[Collected data entries]
——————

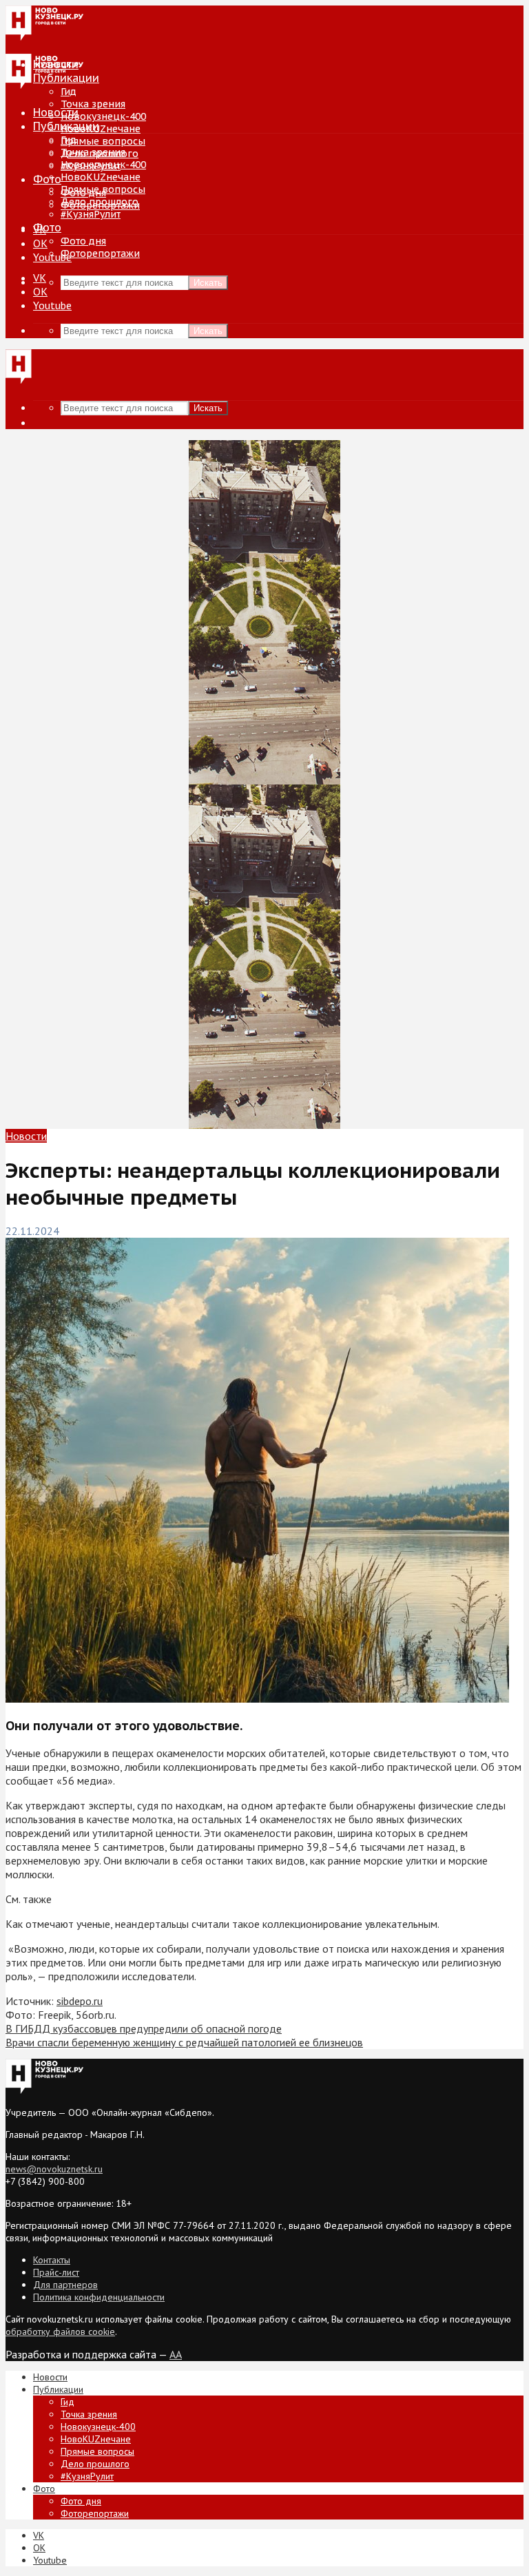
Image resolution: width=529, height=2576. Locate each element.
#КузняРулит (91, 214)
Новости (56, 112)
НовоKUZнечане (101, 129)
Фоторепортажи (100, 253)
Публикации (66, 126)
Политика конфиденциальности (99, 2297)
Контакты (51, 2260)
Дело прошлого (99, 202)
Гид (68, 140)
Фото (47, 179)
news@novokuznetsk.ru (54, 2169)
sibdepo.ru (79, 2001)
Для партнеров (65, 2284)
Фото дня (83, 241)
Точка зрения (93, 104)
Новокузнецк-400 (103, 116)
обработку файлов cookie (60, 2331)
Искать (208, 283)
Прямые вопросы (103, 141)
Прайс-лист (56, 2272)
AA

——————

## Work task
Retype all the entries exactly; drop the pictures.

## Answer to this problem
Image resolution: width=529, height=2576. Locate each element.
#КузняРулит (91, 214)
Новости (56, 112)
НовоKUZнечане (101, 129)
Фоторепортажи (100, 253)
Публикации (66, 126)
Политика конфиденциальности (99, 2297)
Контакты (51, 2260)
Дело прошлого (99, 202)
Гид (68, 140)
Фото (47, 179)
news@novokuznetsk.ru (54, 2169)
sibdepo.ru (79, 2001)
Для партнеров (65, 2284)
Фото дня (83, 241)
Точка зрения (93, 104)
Новокузнецк-400 (103, 116)
обработку файлов cookie (60, 2331)
Искать (208, 283)
Прямые вопросы (103, 141)
Прайс-лист (56, 2272)
AA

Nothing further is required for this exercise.